**REQUIRED ACTIONS**
- 1) From the text on data backup to trusted devices, list every example it gives of what a memory management control can specify.
- 2) In the text on data backup to trusted devices, what is a device whose data is backed up also called?
- 3) Carry on the text on data backup to trusted devices from the point where it stops.

FIG. 6 illustrates an example electronic device that can implement embodiments of the techniques discussed herein.

DETAILED DESCRIPTION

Data backup to and restore from trusted devices in close physical proximity is discussed herein. Devices can communicate with one another using a mesh network, which allows the devices to transfer data and otherwise communicate directly with one another. Transferring data or communicating directly refers to transferring data or communicating in the absence of any intervening devices such as devices accessed over the Internet or other wide-range network. A user of a particular device can select which other devices, if any, are to be trusted by the particular device. Once another device is trusted by the particular device, data from the particular device is backed up to the trusted device while the two devices are in close physical proximity to one another. The trusted device stores the backed up data, and in the event that the data on the particular device is lost, the lost data can be restored from the trusted device to the particular device while the two devices are in close physical proximity to one another. A device having its data backed up is protected against data loss as the backed up data can be restored to the device, and thus is also referred to as a protected device.

Various memory management controls can be implemented by the protected device, the trusted device, or both the backed up and trusted devices. These memory management controls operate to prevent the trusted device from being overburdened with data that the trusted device is backing up for one or more other devices. Various different memory management controls can be implemented, such as specifying characteristics of data that is backed up (e.g., types of data files, age of data files, etc.), an amount of storage space in the trusted device that is allocated for data that is backed up, and so forth as discussed in more detail below.

**PROVIDED MATERIAL**

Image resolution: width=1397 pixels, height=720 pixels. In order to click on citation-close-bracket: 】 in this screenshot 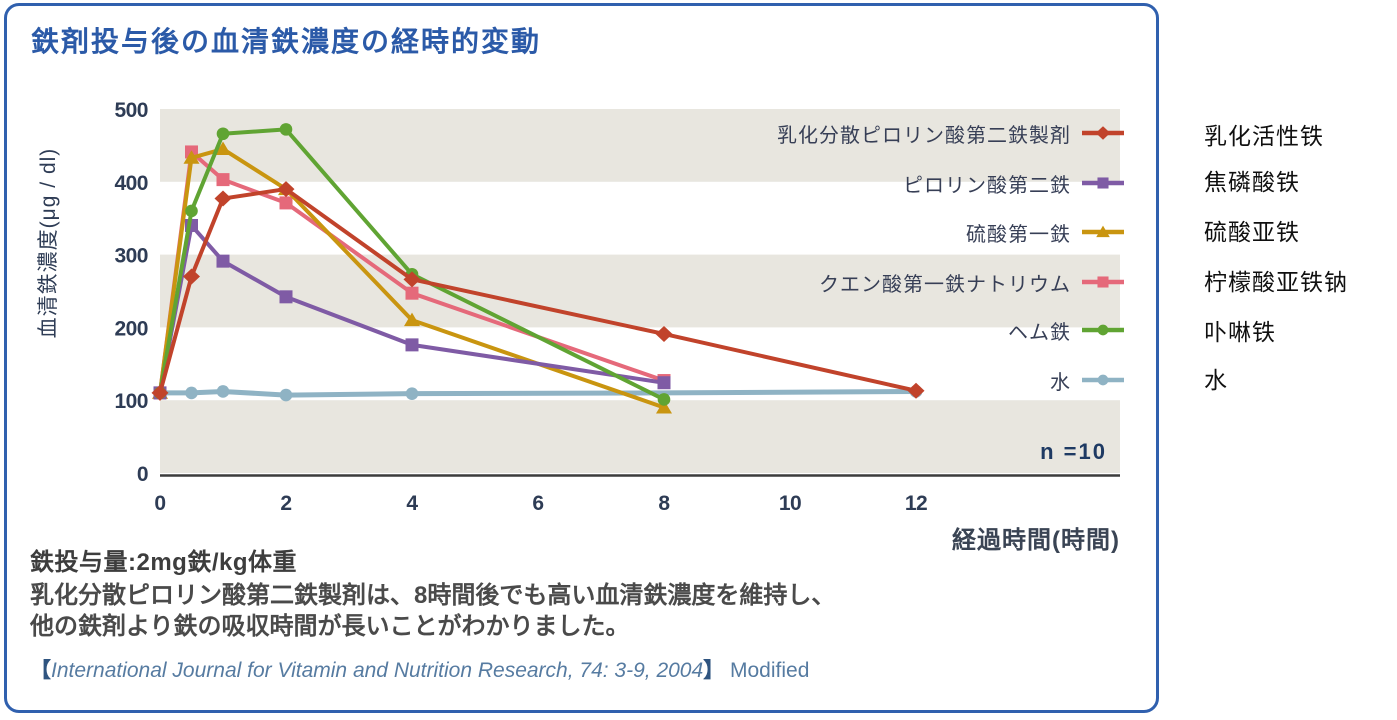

**RESULTS FOR EACH TASK**
- 1)
- Types of data files
- Age of data files
- The amount of storage space in the trusted device that is allocated for data that is backed up

- 2) A protected device.

- 3)
FIG. 1 illustrates an example system 100 implementing the data backup to and restore from trusted devices in close physical proximity in accordance with one or more embodiments. The system 100 includes a computing device 102 and a computing device 122, each of which can be any of a variety of different types of devices, such as a laptop computer, a cellular or other wireless phone, a tablet computer, an entertainment device, an audio and/or video playback device, a wearable device (e.g., eyeglasses, watch, other jewelry, etc.), and so forth. The computing devices 102 and 122 are each typically devices intended to be moved during use (e.g., a mobile device such as a wireless phone, tablet computer, etc.), although can alternatively be a device intended to remain stationary during use (e.g., a desktop computer). The computing devices 102 and 122 can be the same or different types of devices. The computing device 102 is also referred to as a protected device and the computing device 122 is also referred to as a trusted device, with data being backed up from the protected device (the computing device 102) to the trusted device (the computing device 122), and data being restored from the trusted device to the protected device.

The computing device 102 includes a user input module 104, a wireless transceiver 106, a trust module 108, a backup and restore module 110, and a data store 112. Similarly, the computing device 122 includes a user input module 124, a wireless transceiver 126, a trust module 128, a backup and restore module 130, and a data store 132.

Each user input module 104, 124 allows user inputs that request various different functionality be performed to be provided to the computing device 102, 122 that includes the user input module 104, 124. The user inputs can take various forms, such as actuation of a physical button or switch of the computing device, selection of an icon or other object displayed on a screen of the computing device, a particular touch sequence or pattern traced on or over a touchscreen of the computing device, an audible input received by a microphone of the computing device, a movement or sequence of movements (e.g., also referred to as a gesture) of the computing device detected by the computing device (e.g., detected by accelerometers or gyroscopes of the computing device), placing the computing device in physical contact with another computing device (e.g., tapping one computing device to another, laying one computing device on another), and so forth.

Each wireless transceiver 106, 126 can be any type of transceiver configured to wirelessly communicate with other computing devices using a mesh network. A mesh network refers to computing devices communicating with one another using communication protocols allowing direct communication between computing devices rather than communication via the Internet or other centralized service. Using the techniques discussed herein, data is backed up from the computing device 102 to the computing device 122, and restored from the computing device 122 to the computing device 102, wirelessly using a mesh network—the computing devices 102 and 122 communicate wirelessly with one another directly and in the absence of using the Internet or other centralized service.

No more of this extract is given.